Eventually, the Kenyan government agreed that some Nubians do have a potential claim to nationality. But not on the same conditions as other Kenyans. Local committees were set up in the 1990s to vet Nubians who claimed to be Kenyan. These vetting committees would often ask for a whole range of documents to establish a person’s status, such as grandparents’ birth certificates—which other Kenyans were not required to provide. Many Nubians were unable to meet these arbitrary demands, as the documents were either lost over the years or never received in the first place.
As a result, thousands of Nubians today live in a legal limbo, with no access to the rights that are afforded to Kenyan citizens, such as freedom of movement and diplomatic protection, or the benefits of health care and employment in the public sector.
Even Nubians who have managed to obtain identification find their citizenship questioned when they need to renew documents, and so live in a perpetual state of uncertainty.
A Nubian man who received a national ID card in the 1950s recently lost it.

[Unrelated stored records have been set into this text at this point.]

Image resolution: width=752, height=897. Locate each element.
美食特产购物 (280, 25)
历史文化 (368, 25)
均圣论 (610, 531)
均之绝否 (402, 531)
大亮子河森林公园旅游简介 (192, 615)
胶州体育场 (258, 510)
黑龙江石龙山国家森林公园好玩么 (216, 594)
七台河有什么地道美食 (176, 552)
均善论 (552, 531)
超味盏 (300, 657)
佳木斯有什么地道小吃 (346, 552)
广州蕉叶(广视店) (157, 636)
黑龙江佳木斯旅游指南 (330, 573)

He told us a story about how he had visited the local police station seven times over the last several years but was unable to replace the lost card because suddenly his Kenyan nationality was questioned.
“Lack of an identity card has negatively affected me on numerous occasions,” he said. “I cannot vote, especially in a referendum that was done on November 21, 2005. This happened despite the fact that I have been patriotic enough to vote in all previous general elections.”
Another Nubian man told us this story:
“My cousin is from the Eastleigh neighbourhood of Nairobi. She was trying to get an ID card and she went to the registration office there…But they told her ‘You are a Nubian, you can’t get an ID card here.’ She went back twice, once with her local councillor and once with her MP, but they told her that Nubians could only get ID cards at Kibera…But when she came here, she had to bring three other Nubians to the office with her to testify that they knew her. She did this last year, and even now she still doesn’t have an ID.”
Ironically, Kibera—which comes from the word kibra in the Nubi language and means “land of the forest” —has now become one of Africa’s largest urban slums. It is a place where poverty and disease, crime and social exclusion are overwhelmingly present.
While a majority of Nubians were initially settled in Kibera, today only 50 percent of the community live there. The rest mostly reside in so-called Nubian villages across Kenya. However, these villages are generally also very poor. In terms of poverty, unemployment is a particularly big problem, with less than 30 percent of adult Nubians reporting that they are employed. Indeed, 12 percent of households report that they have no income at all. An additional 40 percent of households make less than 60 USD per month, which averages to far less than 1 USD per person per day.
A Nubian resident of Kibera recently put it this way: “We have no roads in Kibera, only one clinic run by the Germans, no police station and no proper drainage system. We have no electricity. We also have water supply for two days in a week. Kibera is the worst part of Nairobi. We are treated as third class citizens because everything is diverted to other places. We have been facing this problem for a long time because we have nobody in government to fight for our cause.”
*Note: The author uses "Sebi Rajab" and his family as a composite to represent the common challenges faced by Nubians in Kenya.